ESTRO members can order products at substantially reduced prices. Please note that in order to benefit from the member price, you must renew your membership for 2020 before registering to the course.To benefit from these member rates, please visit the membership page to become a member or renew your membership BEFORE proceeding with your order.

Fees

 

Early rate

Late rate

In-training members*   450 EUR  625 EUR
Members   600 EUR   725 EUR
Non Members   750 EUR  850 EUR

* Members with specialty RadiationTherapist (RTT) may register at the In Training fee

Early rates are applied up to three months before the starting date of the course. 
Late rates are applied three months before the starting date of the course.

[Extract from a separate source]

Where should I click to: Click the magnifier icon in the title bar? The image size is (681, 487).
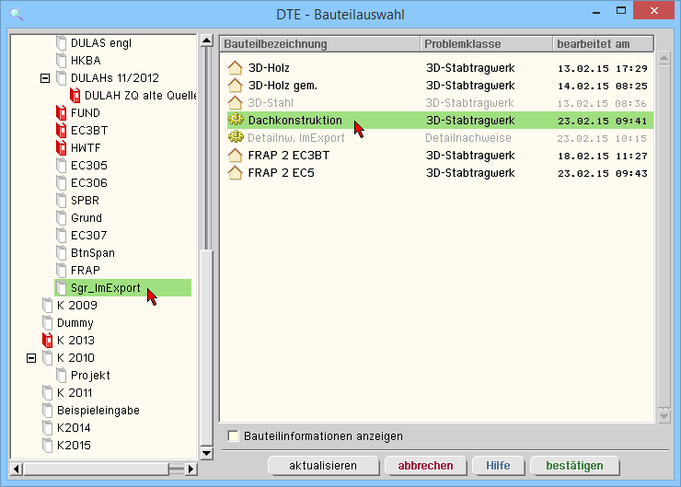click(16, 14)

The fee includes the course material, coffees, lunches, and the social event.

Advance registration & payment are required.


On-site registration will not be available.

Since the number of participants is limited, late registrants are advised to contact the ESTRO office before payment, to inquire about availability of places. Access to homework and/or course material will become available upon receipt of full payment.

Insurance and cancellation

The organiser does not accept liability for individual medical, travel or personal insurance. Participants are strongly advised to take out their own personal insurance policies.   

In case an unforeseen event would force ESTRO to cancel the meeting, the Society will reimburse the participants fully the registration fees. ESTRO will not be responsible for the refund of travel and accommodation costs.

In case of cancellation, full refund of the registration fee minus 15% for administrative costs may be obtained up to three months before the course and 50% of the fee up to one month before the course. No refund will be made if the cancellation request is postmarked less than one month before the start of the course.

Reduced fees

ESTRO members from economically challenged countries may register at a preferential rate of 350 Euro if three conditions are met:

  1. Only ESTRO members for 2020 are eligible (please make sure your 2020 membership is in order before you apply for the reduced fees)
  2. Only one course per person per year can be subsidized by ESTRO
  3. Sponsored candidates are not entitled to reduced fees (the invoicing address has to be the one of the participant)  

Please note: 

  • We can only guarantee a certain number of reduced fees per course
  • Application deadlines are the same as early registration fees (3 months before the course date

List of Economically challenged countries and eligible courses 

Grants

Many of our course participants are able to find full or partial funding from sources available locally.